* Given passage *
▽

# Another 6262 VRT build ! and questions



## optiks (Mar 15, 2003)

So i started reading the FI forum here in mid august and ive started piecing together a kit for my VR thats been sitting without moving an inch in 3 years. The shell really aint bad with 127km on it (80k miles) Its got some rust from sittin on damp ground for 3 years but im really happy about resurrecting this car because it was planned to go to the wreckers. 

Day 1 








nest in airbox 


















the goods 









Questions.

Do i need to run a different fuel line from the tank to the front ? Im running c2 630/Pro Maf 
A
anyone running BFI .5 mounts on something similar ? I got some at h2o but dunno if theyre gonna do it. 


im converting it to 5spd dont worry !


----------



## BoostedDubVR6T420 (Dec 4, 2009)

Fuel line can stay the same with the addition of an external high pressure pump i.e. walboro. .5 mounts are better than stock, but depending on how much HP you're going to be putting down, she might be a rockin' Good luck with the build though.:beer:


----------



## optiks (Mar 15, 2003)

im putting rods and a 8.5: 1 spacer in so i would like to max the injectors out.


----------



## WeeZFan69 (Aug 3, 2003)

how are you going to make teh car OBD2?


----------



## optiks (Mar 15, 2003)

i have the TB/Harness/ECU, i just hope i can re use the rest of the sensors


----------



## vergessen wir es (May 12, 2010)

I am upgrading from OBD1 to OBD2 and was told the 95 and earlier MAFs are not suitable to 96 or later OBD2 ECUs; even if it is 'new style' removable type.
Also are you going to adapt the Upper intake for OBD2 TB because I think the bolt pattern doesn't match.
Plus people say the O2 sensor is different, but I would go new on that anyway.


----------



## optiks (Mar 15, 2003)

△

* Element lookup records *
▽

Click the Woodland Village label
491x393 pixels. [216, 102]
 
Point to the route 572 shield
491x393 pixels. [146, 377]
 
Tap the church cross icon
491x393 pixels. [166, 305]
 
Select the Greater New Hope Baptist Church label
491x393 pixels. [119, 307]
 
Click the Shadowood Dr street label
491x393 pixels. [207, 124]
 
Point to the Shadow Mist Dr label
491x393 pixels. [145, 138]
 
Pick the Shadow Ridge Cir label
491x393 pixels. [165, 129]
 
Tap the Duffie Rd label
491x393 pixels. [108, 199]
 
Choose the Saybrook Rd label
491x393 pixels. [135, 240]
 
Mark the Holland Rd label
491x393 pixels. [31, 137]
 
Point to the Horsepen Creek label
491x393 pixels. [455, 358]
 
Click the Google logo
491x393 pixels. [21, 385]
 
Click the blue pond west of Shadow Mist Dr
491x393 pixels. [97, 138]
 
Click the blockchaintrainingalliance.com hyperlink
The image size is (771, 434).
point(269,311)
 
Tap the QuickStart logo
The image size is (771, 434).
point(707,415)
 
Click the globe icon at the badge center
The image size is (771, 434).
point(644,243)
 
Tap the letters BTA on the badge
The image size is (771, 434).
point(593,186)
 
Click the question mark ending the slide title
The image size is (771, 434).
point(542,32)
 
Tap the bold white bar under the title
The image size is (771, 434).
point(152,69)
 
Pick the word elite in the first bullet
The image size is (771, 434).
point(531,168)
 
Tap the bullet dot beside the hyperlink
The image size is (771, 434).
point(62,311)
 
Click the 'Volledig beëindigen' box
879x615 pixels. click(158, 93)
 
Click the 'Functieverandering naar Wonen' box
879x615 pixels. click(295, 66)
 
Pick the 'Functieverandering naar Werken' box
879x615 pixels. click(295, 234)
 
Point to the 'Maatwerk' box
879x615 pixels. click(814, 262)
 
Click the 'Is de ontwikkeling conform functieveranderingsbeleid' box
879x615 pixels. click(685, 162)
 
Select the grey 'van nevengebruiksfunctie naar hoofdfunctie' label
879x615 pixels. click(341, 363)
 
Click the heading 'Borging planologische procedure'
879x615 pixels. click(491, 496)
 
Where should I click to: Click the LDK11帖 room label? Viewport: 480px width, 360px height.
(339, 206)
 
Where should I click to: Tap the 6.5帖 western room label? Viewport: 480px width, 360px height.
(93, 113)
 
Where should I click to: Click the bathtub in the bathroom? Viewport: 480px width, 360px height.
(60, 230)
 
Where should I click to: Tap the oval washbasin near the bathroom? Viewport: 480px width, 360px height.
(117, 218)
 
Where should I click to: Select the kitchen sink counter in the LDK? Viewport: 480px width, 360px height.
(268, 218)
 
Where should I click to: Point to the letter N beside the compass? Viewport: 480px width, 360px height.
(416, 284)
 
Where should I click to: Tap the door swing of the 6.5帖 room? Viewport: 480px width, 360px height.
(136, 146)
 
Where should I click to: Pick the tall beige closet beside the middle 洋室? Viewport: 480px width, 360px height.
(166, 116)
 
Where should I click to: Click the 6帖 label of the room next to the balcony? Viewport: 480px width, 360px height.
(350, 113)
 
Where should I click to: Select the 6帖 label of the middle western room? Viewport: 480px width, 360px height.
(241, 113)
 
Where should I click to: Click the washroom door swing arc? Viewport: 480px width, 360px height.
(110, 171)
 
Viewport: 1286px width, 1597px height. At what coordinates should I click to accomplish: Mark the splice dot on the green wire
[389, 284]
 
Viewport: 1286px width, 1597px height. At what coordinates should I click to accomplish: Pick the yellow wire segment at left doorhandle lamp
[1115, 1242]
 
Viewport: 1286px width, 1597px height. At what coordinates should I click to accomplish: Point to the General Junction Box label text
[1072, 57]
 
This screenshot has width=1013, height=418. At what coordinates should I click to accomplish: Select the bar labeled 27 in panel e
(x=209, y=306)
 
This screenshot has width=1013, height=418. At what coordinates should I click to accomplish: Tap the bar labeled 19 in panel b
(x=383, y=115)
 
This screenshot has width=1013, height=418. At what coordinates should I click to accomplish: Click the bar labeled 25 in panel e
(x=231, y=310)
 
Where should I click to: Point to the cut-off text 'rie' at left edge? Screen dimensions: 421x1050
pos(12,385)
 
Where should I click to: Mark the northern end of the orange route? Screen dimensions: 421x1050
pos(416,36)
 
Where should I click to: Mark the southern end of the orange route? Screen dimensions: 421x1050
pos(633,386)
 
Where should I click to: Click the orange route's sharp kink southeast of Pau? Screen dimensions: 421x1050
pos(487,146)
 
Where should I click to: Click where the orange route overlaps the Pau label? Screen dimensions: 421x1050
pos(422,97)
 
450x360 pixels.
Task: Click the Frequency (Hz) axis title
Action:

△

* Objective *
Translate this sentence from the VR6 turbo build thread into Spanish: "Plus people say the O2 sensor is different, but I would go new on that anyway."

* Response for this exercise *
Además, la gente dice que el sensor de O2 es diferente, pero de todos modos yo pondría uno nuevo.